实验不验证：它还不是 Transformer，也不是高质量翻译系统。
跑完重点看：attention 权重的 shape、每一行权重是否近似求和为 1，以及目标 token 更关注哪些源 token。

上一章的 Seq2Seq 有一个明显瓶颈：encoder 读完整个输入句子后，只把最后状态交给 decoder。

text

source sentence -> encoder final hidden -> decoder

如果句子很长，所有信息都挤在一个向量里。decoder 生成每个目标 token 时，都只能依赖这个固定摘要。

Attention 的想法是：decoder 每一步生成时，都可以回看 encoder 的所有位置。

Attention 在做什么

假设 encoder 读完源句后，留下每个位置的输出：

text

encoder_outputs [batch, source_len, hidden_size]

decoder 在生成第 t 个目标 token 时，也有一个当前状态：

text

decoder_output_t [batch, hidden_size]

attention 会用当前 decoder 状态去给每个 source 位置打分，再做 softmax：

text

attention_weights [batch, target_len, source_len]

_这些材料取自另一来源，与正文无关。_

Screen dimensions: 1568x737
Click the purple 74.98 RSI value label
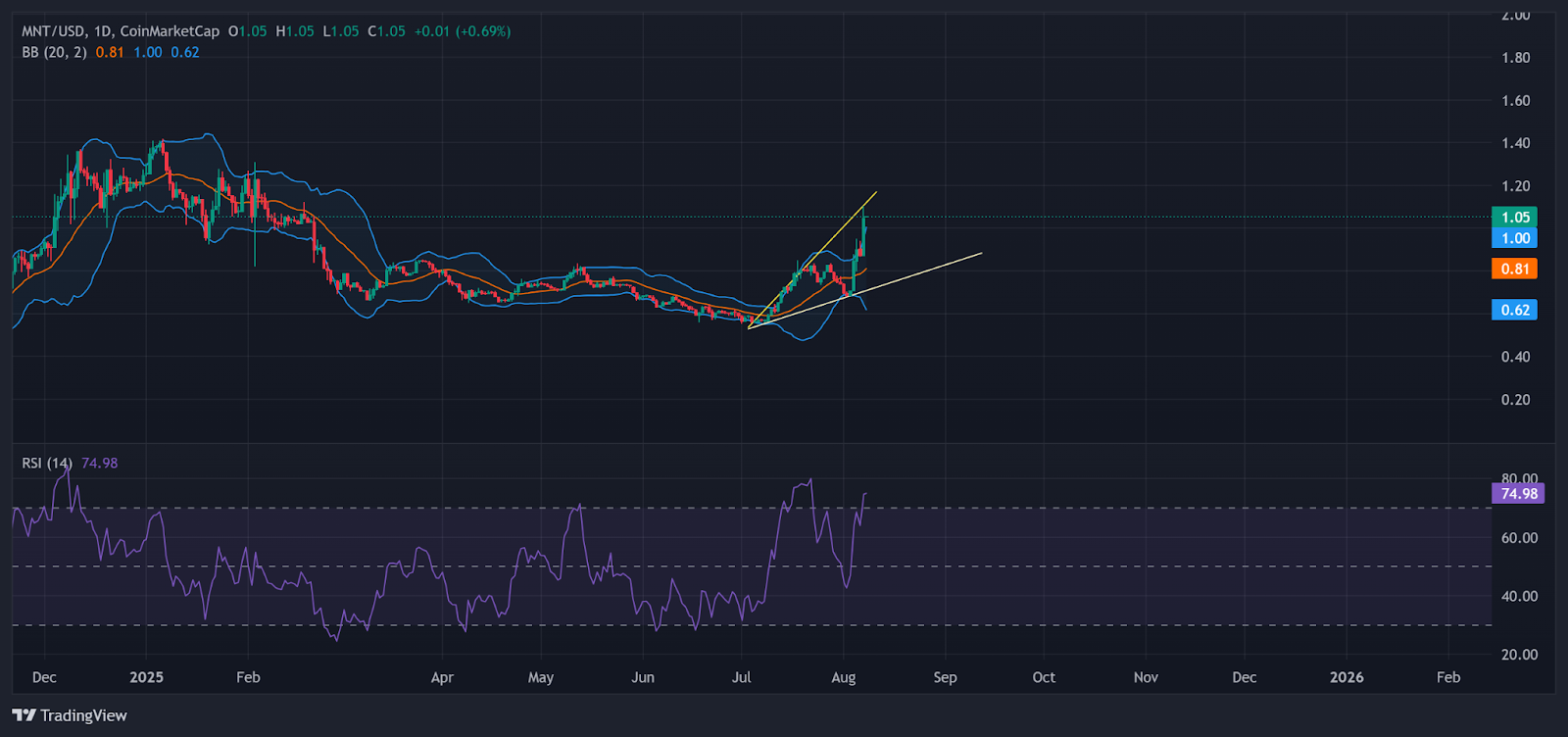tap(1517, 493)
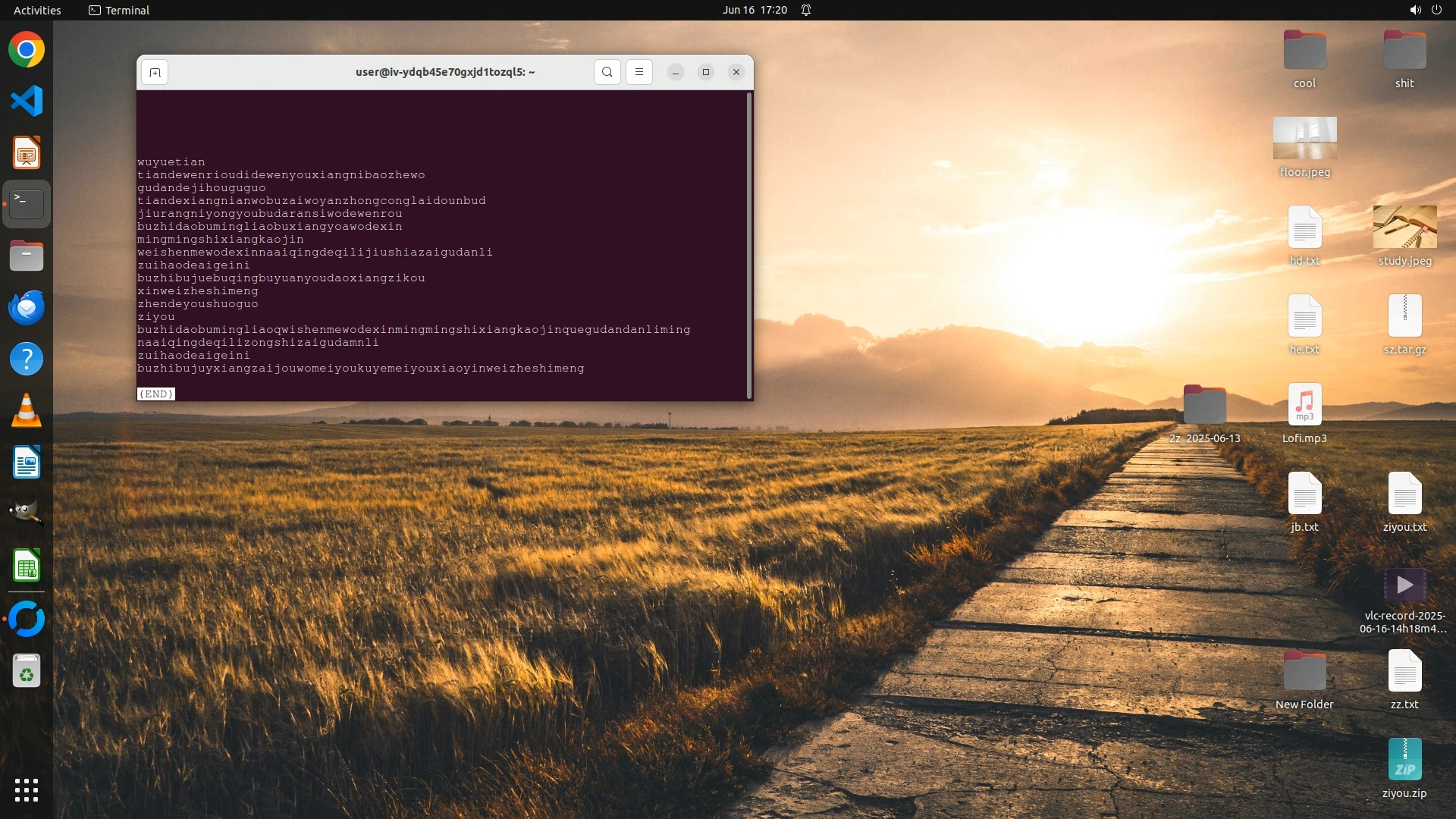Open the clock and calendar panel
1456x819 pixels.
(x=755, y=10)
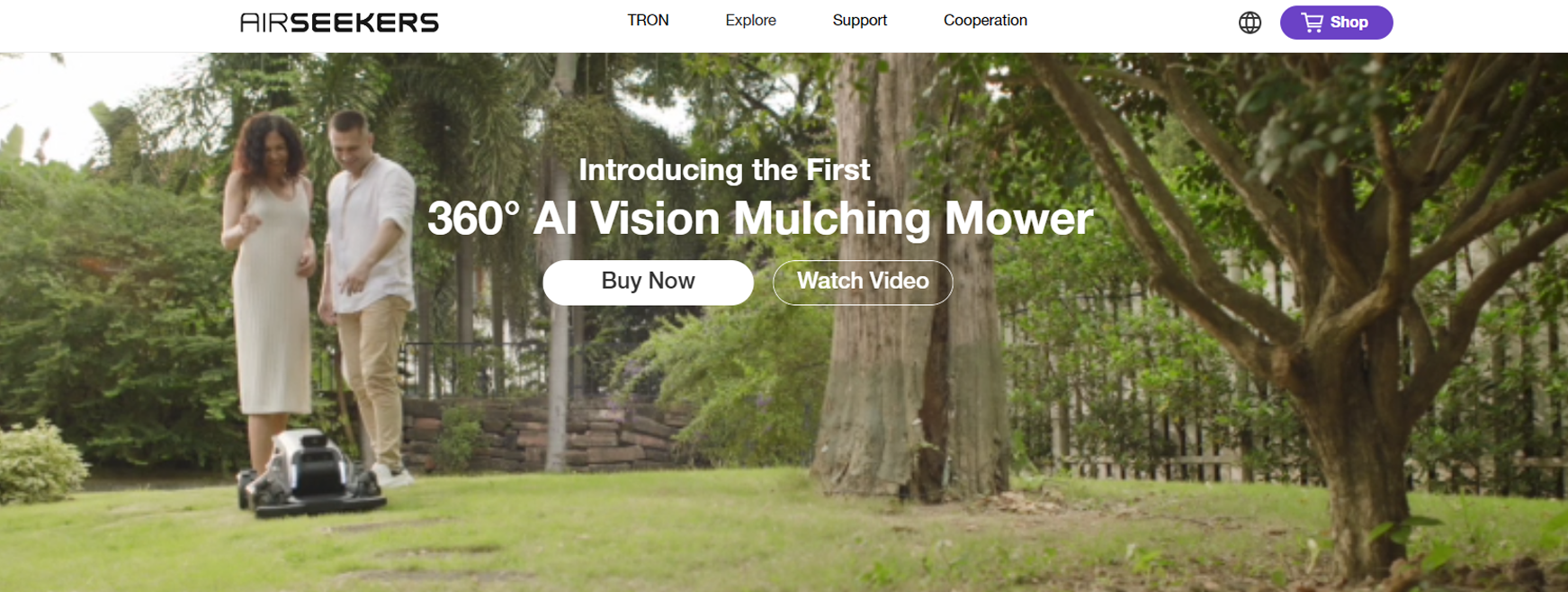
Task: Click the 360° AI Vision Mulching Mower heading
Action: [x=760, y=218]
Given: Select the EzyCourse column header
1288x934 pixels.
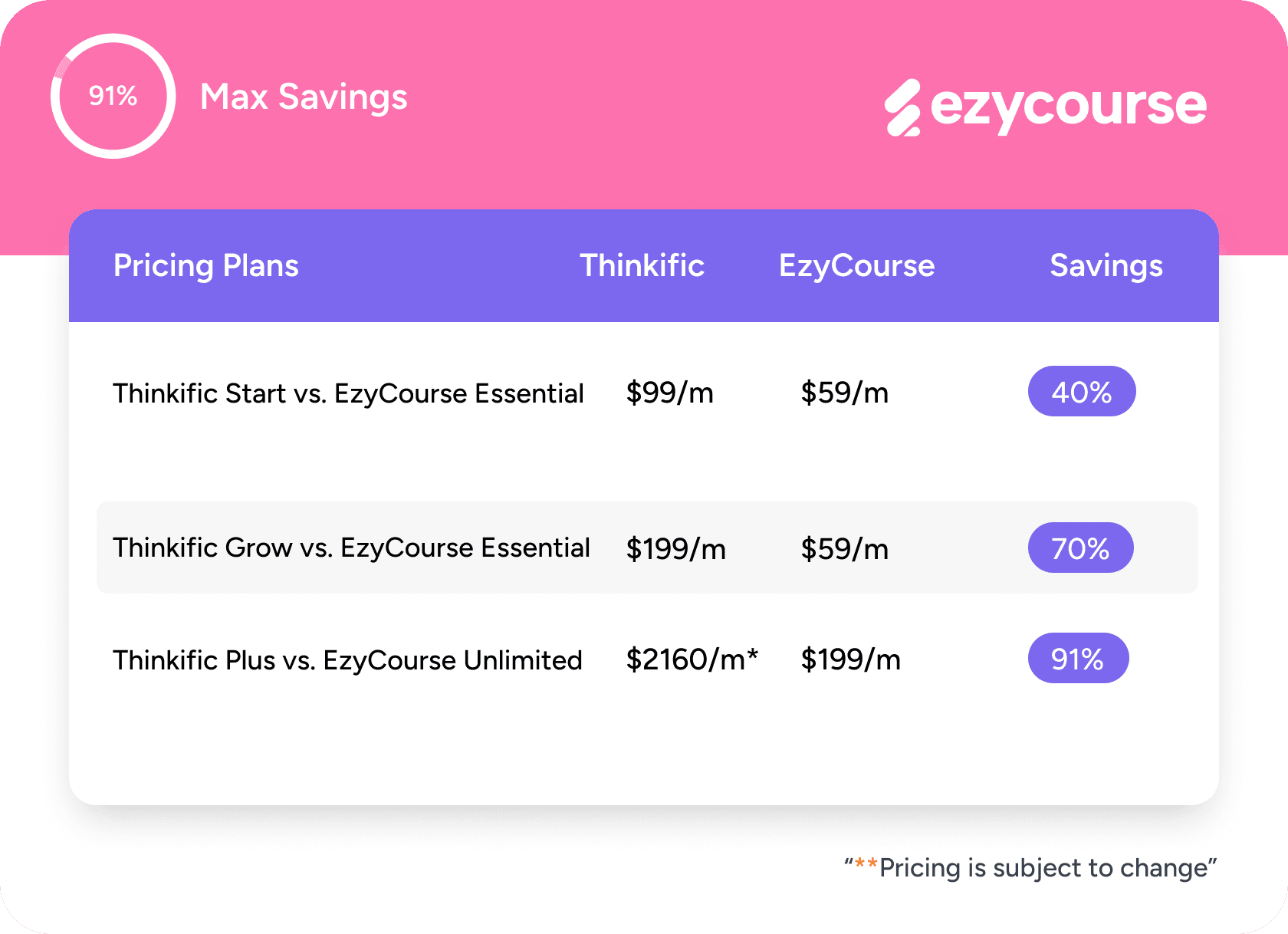Looking at the screenshot, I should pyautogui.click(x=856, y=265).
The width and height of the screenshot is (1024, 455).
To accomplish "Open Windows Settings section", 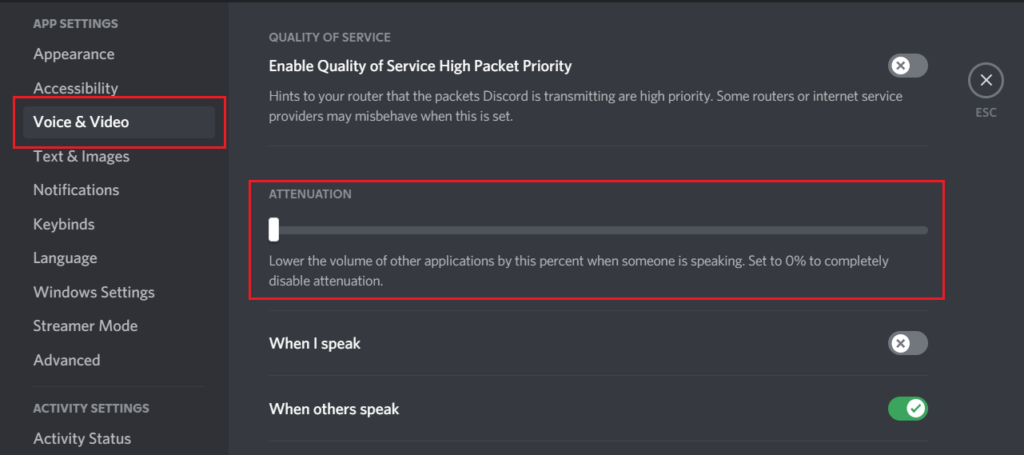I will 94,292.
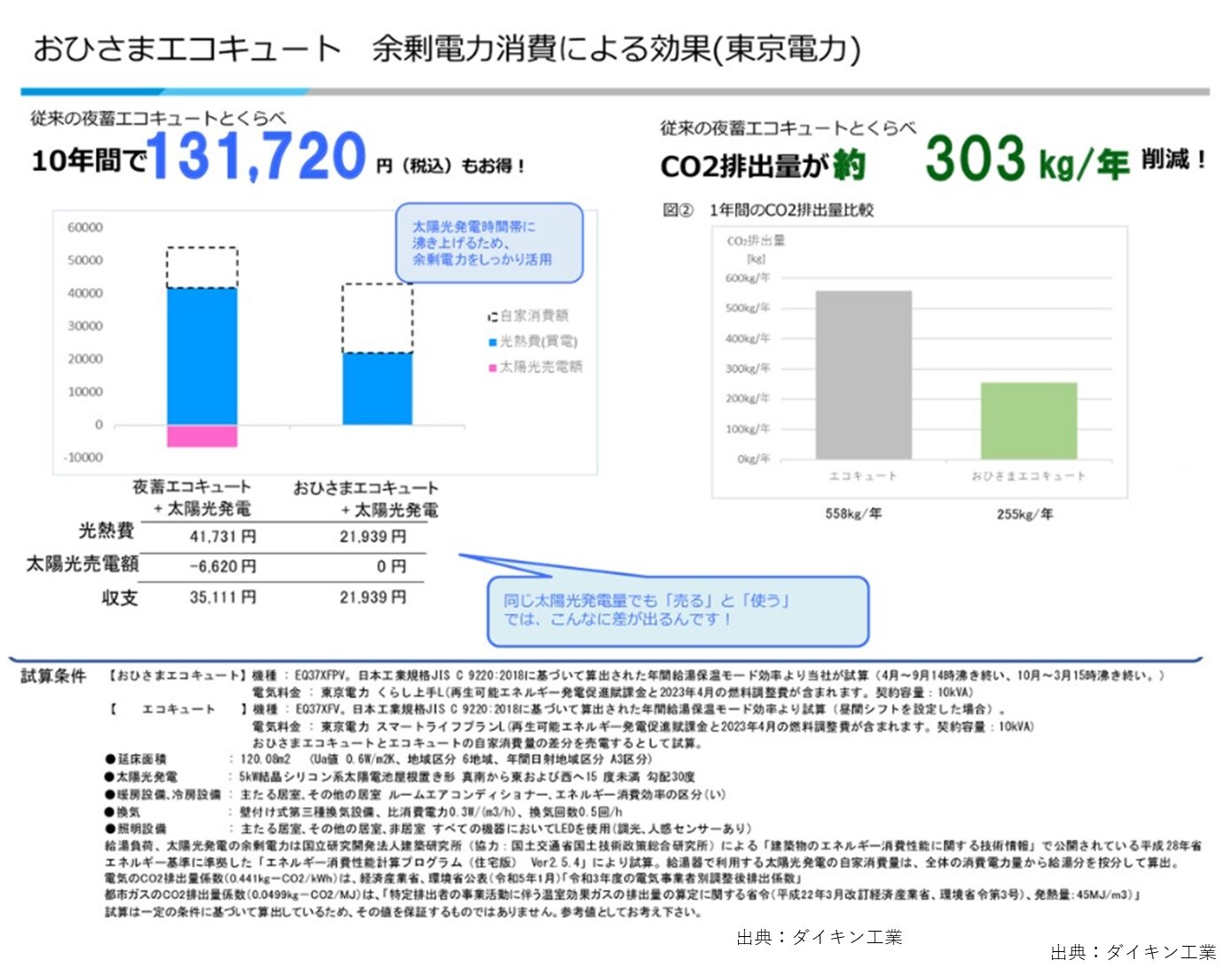Click the dashed legend marker for 自家消費額
The width and height of the screenshot is (1232, 976).
492,317
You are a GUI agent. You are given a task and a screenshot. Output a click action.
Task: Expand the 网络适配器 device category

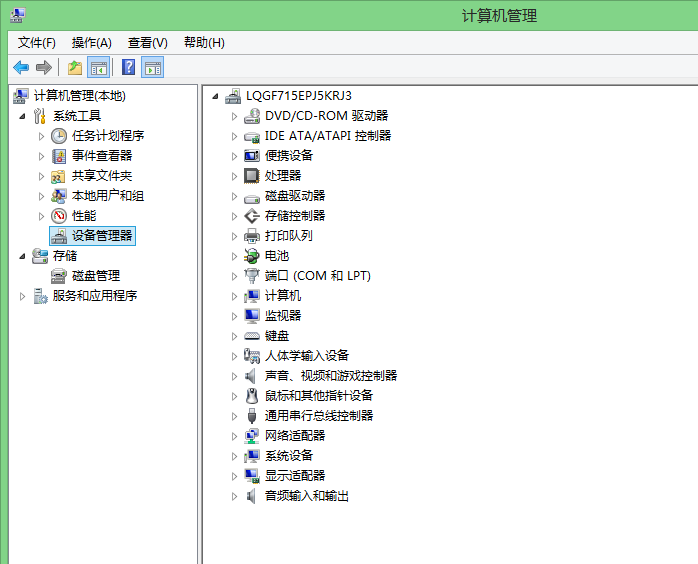pyautogui.click(x=235, y=436)
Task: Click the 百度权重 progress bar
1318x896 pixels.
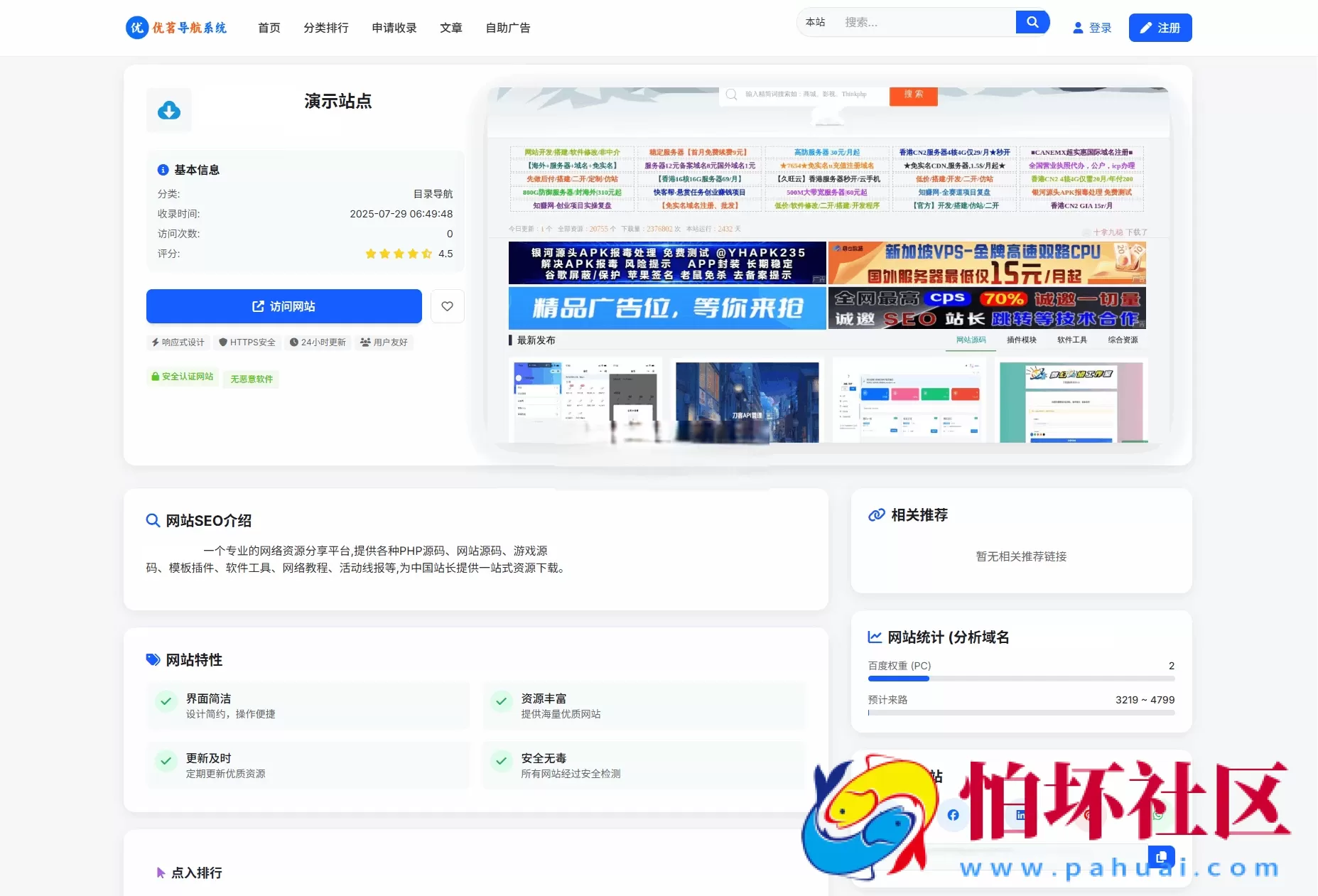Action: [x=1021, y=679]
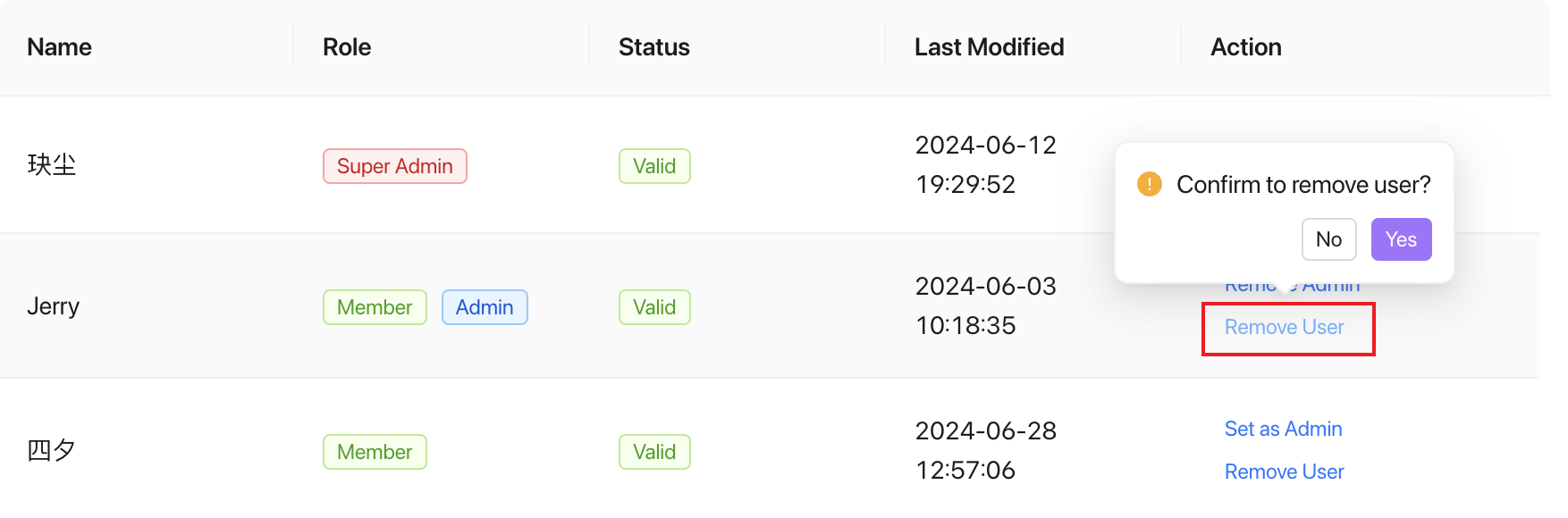
Task: Click the Status column header
Action: [x=653, y=47]
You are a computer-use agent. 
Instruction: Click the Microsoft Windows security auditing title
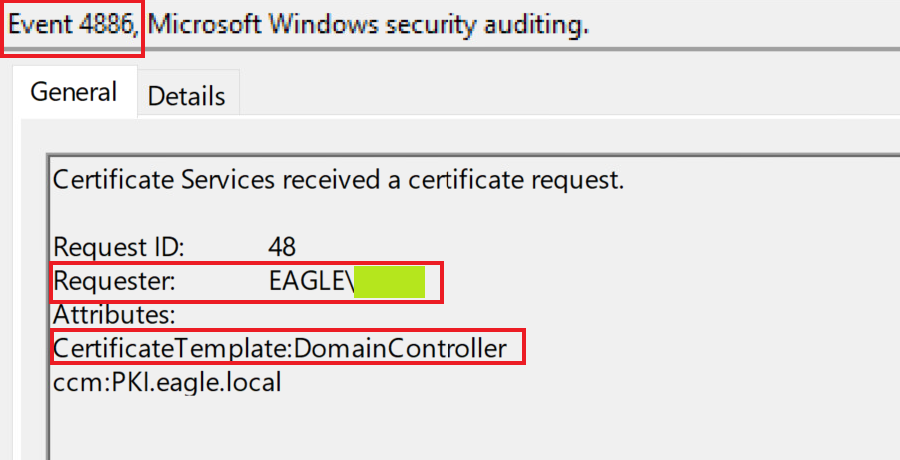pyautogui.click(x=368, y=25)
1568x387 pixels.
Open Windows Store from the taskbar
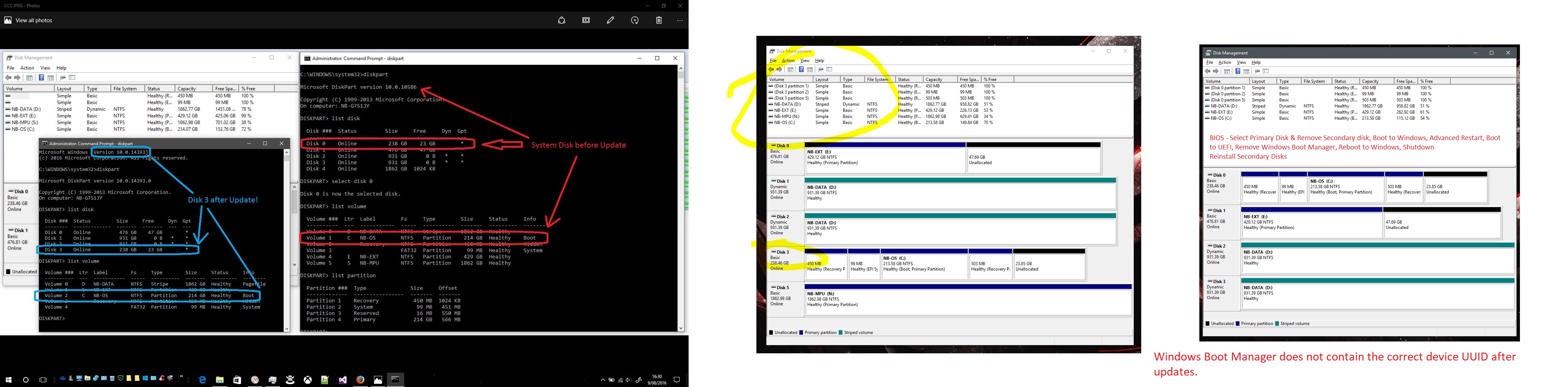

这些权重表示：生成当前目标 token 时，decoder 更关注源句的哪些位置。

Context Vector

有了 attention weights，就可以对 encoder outputs 做加权求和：

text

context = attention_weights @ encoder_outputs

这个 context 是 decoder 当前步骤从源句里取回来的信息。然后模型把 decoder output 和 context 拼起来，再预测下一个目标 token。

text

[decoder_output, context] -> Linear -> target logits

这三个张量不要混在一起：

名称	shape	含义
`attention_weights`	`[batch, target_len, source_len]`	当前目标位置在看源句哪里
`context`	`[batch, target_len, hidden]`	从源句按权重取回的信息
`logits`	`[batch, target_len, vocab_size]`	最终预测每个目标 token 的词表分数

attention weight 不是最终答案，它只是“取信息的比例”。logits 才会进入 cross entropy。

Q/K/V 的前身直觉

Transformer 里会正式讲 Query、Key、Value。现在可以先建立直觉：

decoder 当前状态像 query：它在问“我现在需要源句里的什么信息？”
encoder outputs 像 key/value：它们既参与匹配，也提供被取回的信息。
attention weights 是 query 和每个 source 位置匹配后的权重。

更精确地说，本实现里 query/key 会先经过线性投影，value 直接使用 encoder outputs。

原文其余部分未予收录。